From Donna Summer to New Kids on the Block, Boston’s urban music has proud tradition
Dart Adams | 6/19/2013, 2:07 p.m.
8 A Tribe Called Quest, De La Soul and The Jungle Brothers (the three groups that comprised the core of The Native Tongues) all first met not in one of the five boroughs in New York but right in the South End of Boston near the campus of Northeastern University. The rest was history.
9 In 1988, New Jack Swing began to dominate the urban music charts and Black radio before crossing over to the Pop/Billboard charts. Bobby Brown’s Don’t Be Cruel, New Edition’s Heart Break, Al B. Sure!’s In Effect Mode and New Kids On The Block’s Hanging Tough all became the biggest acts in all of urban and Pop music due to sales, accolades and tour monies. All of these artists and groups were born in Boston (Al B. Sure! was raised in Mt. Vernon, NY but he was born here in Boston).

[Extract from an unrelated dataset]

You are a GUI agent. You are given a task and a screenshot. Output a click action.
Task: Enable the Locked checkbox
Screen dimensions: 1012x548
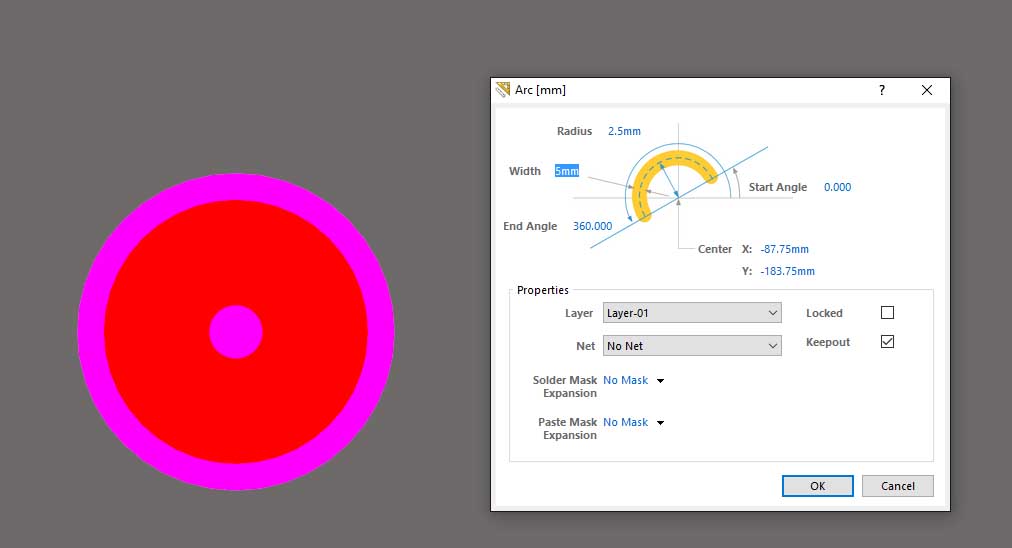887,313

10 Roxbury product Che Guevara was a former protégé of Teddy Riley (who had a studio in Boston at one point in time) and a former member of Wyclef Jean and Jerry “Wonder” Duplesis’ Refugee Camp All Stars production team. He produced Destiny Child’s breakout hit No, No, No (Part 2) in addition to one of the crew’s biggest hits Ghetto Supastar featuring Pras, Ol’ Dirty Bastard and Mya. He lent production work to Wyclef’s The Carnival and Lauryn Hill’s The Miseducation Of Lauryn Hill, two of the biggest Rap albums of all times. Che Guevara AKA Che Pope is now known as Che Vicious, head A&R of Kanye West’s G.O.O.D. Music.